The silence was painful as Anke stared at him. Frustration was getting the best of her, lying to ordinary people was one thing, lying to an officer was another thing.
“Where is she? Where is Eva!”
He trembled as he opened his eyes. They were dark, darker than she had seen before. His eyelashes shone with tears as he took a deep breath before opening his mouth.
“I’d do anything for you and Susanna, you know that? I love you both so much it hurts.”
“Johannes? What have you done?”
He smirked slightly as he took her hand, dragging her into the lounge. Eva was laid on the floor; the cream carpet was strained crimson. She didn’t move. Even if she could with her limbs sticking out in different directions would have made it impossible. Anke couldn’t understand how she hadn’t heard what had happened. How did she not know that Eva had been here and dying?
“I got rid of the problem Anna. It’s never going to bother us again.”
Anke saw the dead stare in Eva’s eyes. It was the same dead stare that haunted her since Johannes shot his father. Since seeing Eva, Anke had put her hand over Susanna’s face not wanting her daughter to be haunted by this too.
“No…No Johannes, you created another problem. You’ve killed the one person who was willing to help us. Once that officer sees this, he’ll find out I’m a Jew and I’ll be killed or sent to a work camp! Why would you do that to Susanna?”

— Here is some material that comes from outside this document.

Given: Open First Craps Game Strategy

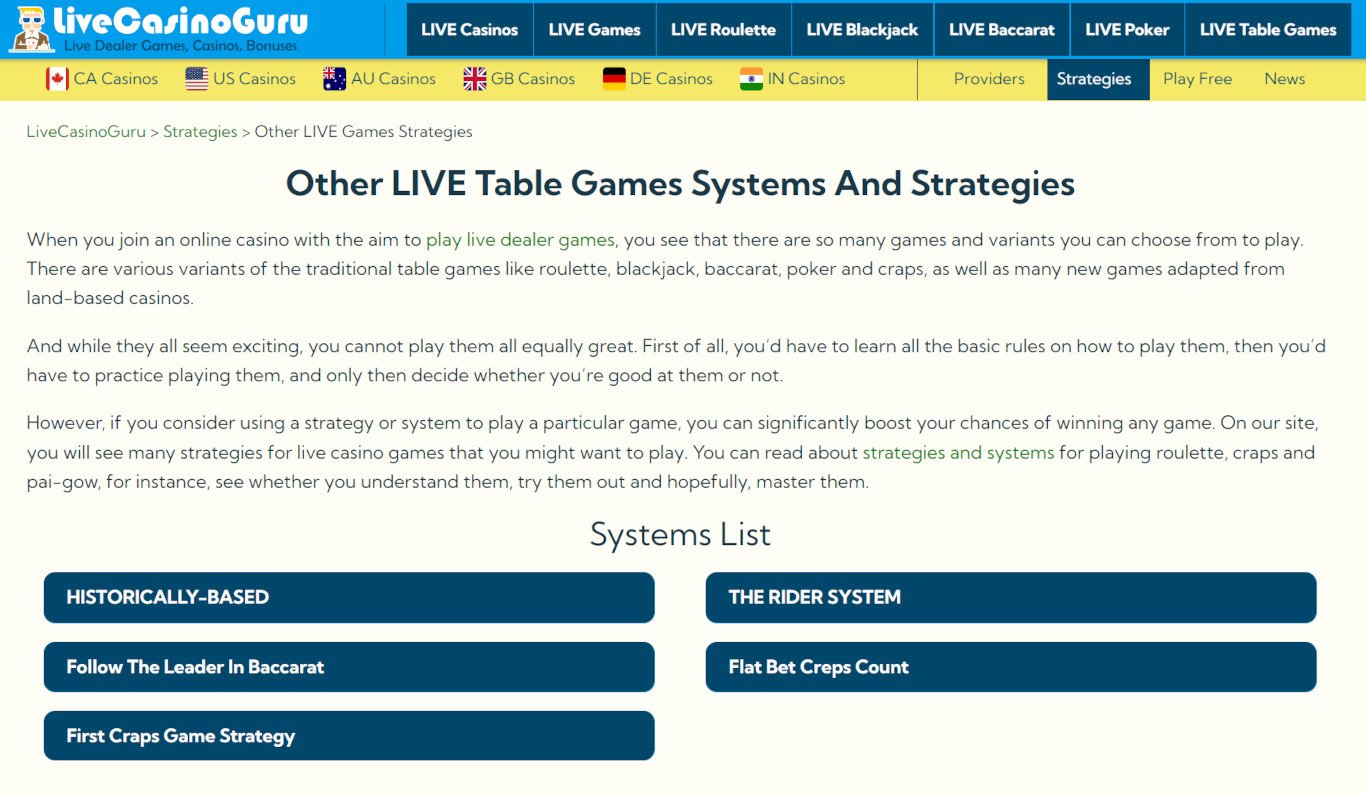Looking at the screenshot, I should tap(348, 735).
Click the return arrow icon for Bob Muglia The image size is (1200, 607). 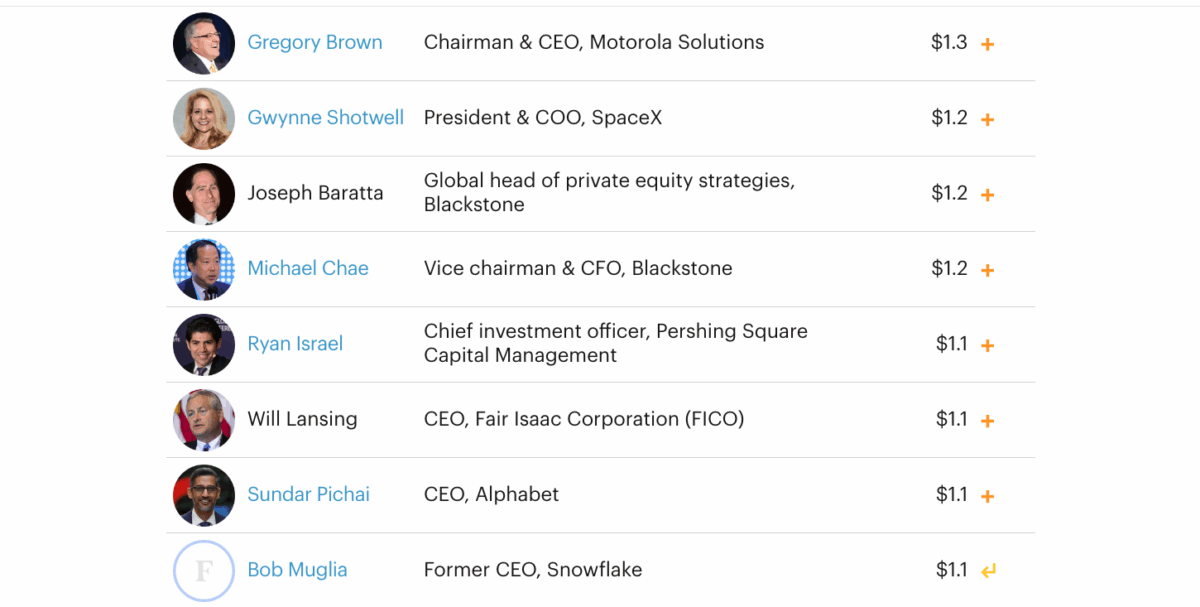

He raised an eyebrow and looked at her confused. It wasn’t the reaction he had expected. He thought she would be glad that Eva was gone.

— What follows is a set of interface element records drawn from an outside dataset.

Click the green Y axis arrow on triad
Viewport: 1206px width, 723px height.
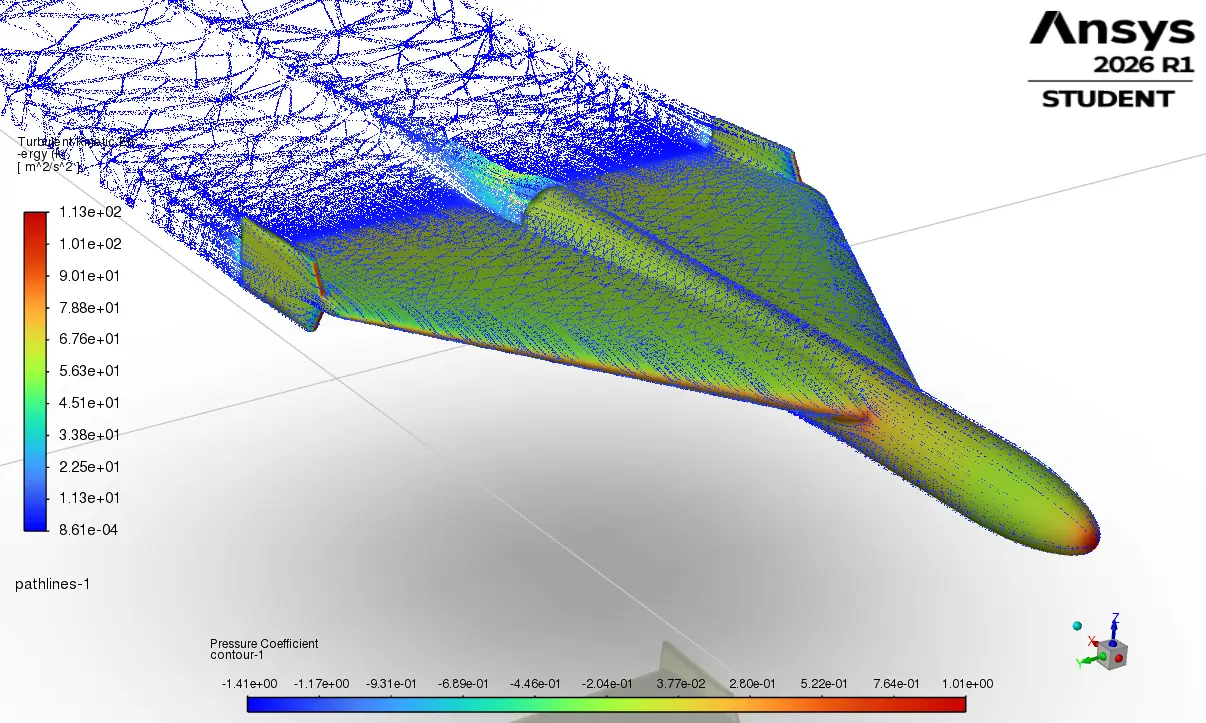[x=1090, y=660]
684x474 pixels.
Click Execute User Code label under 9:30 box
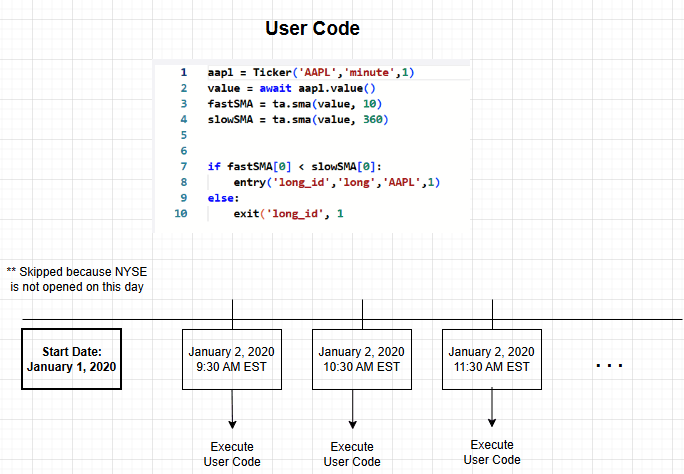click(232, 454)
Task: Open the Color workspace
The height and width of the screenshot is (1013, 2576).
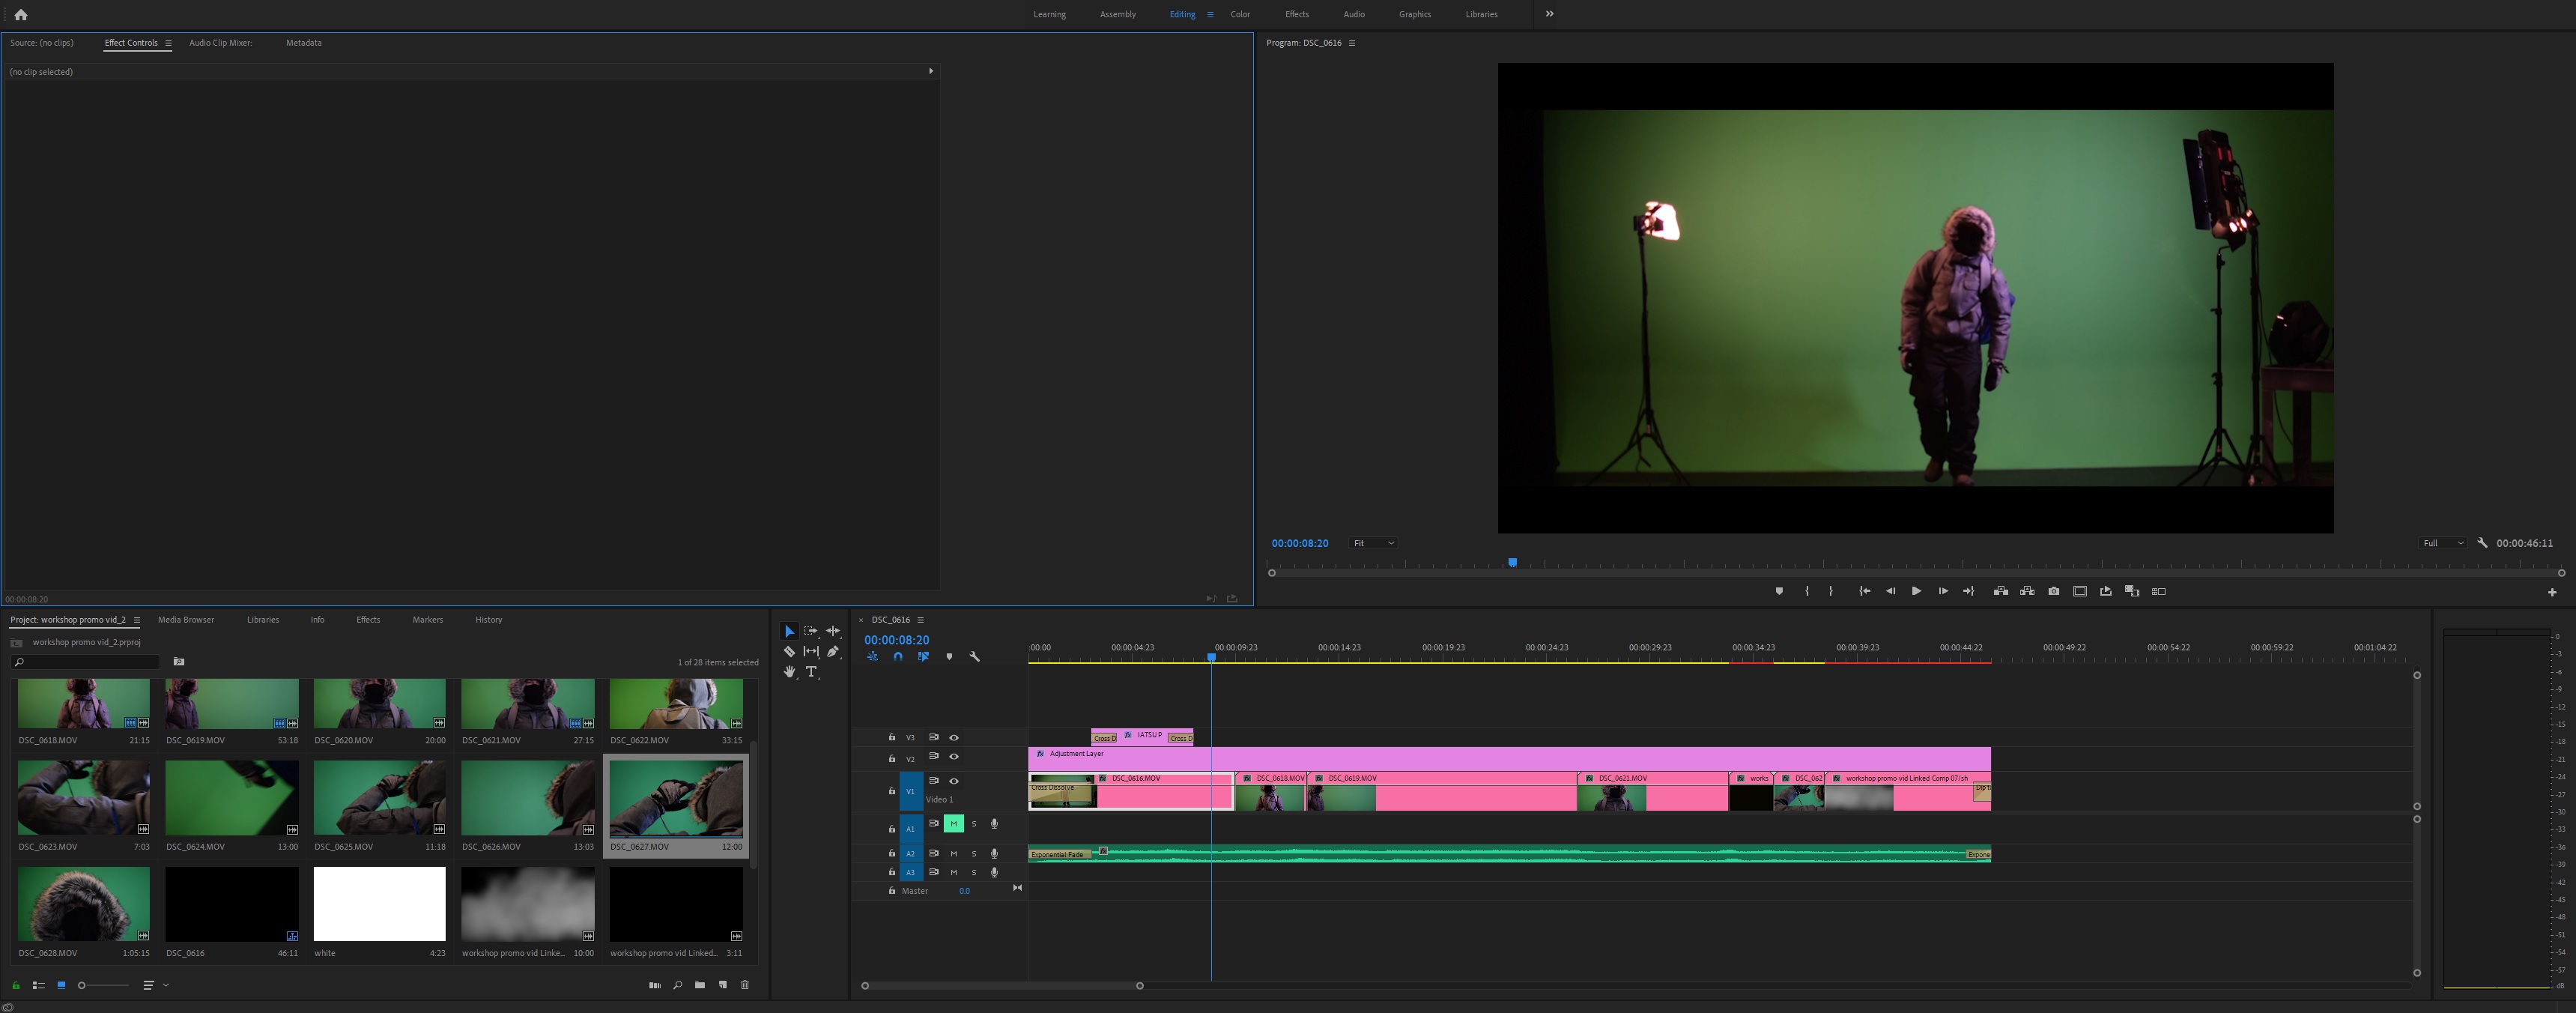Action: [x=1239, y=14]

“I thought you’d be glad that she was gone. Like you were when I murdered my father for you.”
“I was glad he was about to kill me! He had me on the alley floor and was threatening to put a silver bullet through my skull because he found out I am Jewish. He found out because you wanted to leave the Hitler Youth! You stupidly told him that you wanted to leave because I didn’t agree with it and mentioned about my Star of David necklace! You did this! You pushed yourself to kill your father and your mother!”
“She treated you like you are worse than the dog!”
“And I never complained because she wasn’t going to tell anyone what I am. She gave me clothes, warmth and food. She did more in three days than you have done in 15 months! I don’t even know who you are anymore. Who are you? This isn’t my Johannes!”
His nails dug into his palms before he left the room, slamming the door behind him. He stamped as he went up the stairs. She sighed as she knelt down next to Eva, holding Susanna against her chest as she tried to assess what had happened to Eva. Would there be a way to lie her way out of this one?
“Miss Traber? What happened in here? I heard commotion when I left.”
The officer was stood at the door. Anke moved so he could see Eva.
“She was like that when I came in. I thought she’d gone out. I don’t understand.”
She turned around, tears streaming down her face.
All she had was hope. Hopefully a damsel in distress act would work.

Author Note: Some who read this will know that before I wanted to be a journalist, I wanted to be a writer. Especially as I apparently have a name suitable for a novelist and to be on the New York Times. I have written this for one of my assignments for University. I took a creative writing module this sememester. Some may also notice that you can't highlight text or copy it. This is to protect my work, I have recently seen that someone has taken the work of several bloggers and tried to pass it off as their own. I do think I am a littler safer than they were because I am not a beauty blogger, but I would rather not risk it though at the same time I want put my work out there. I just don't want someone else to take the credit for my work.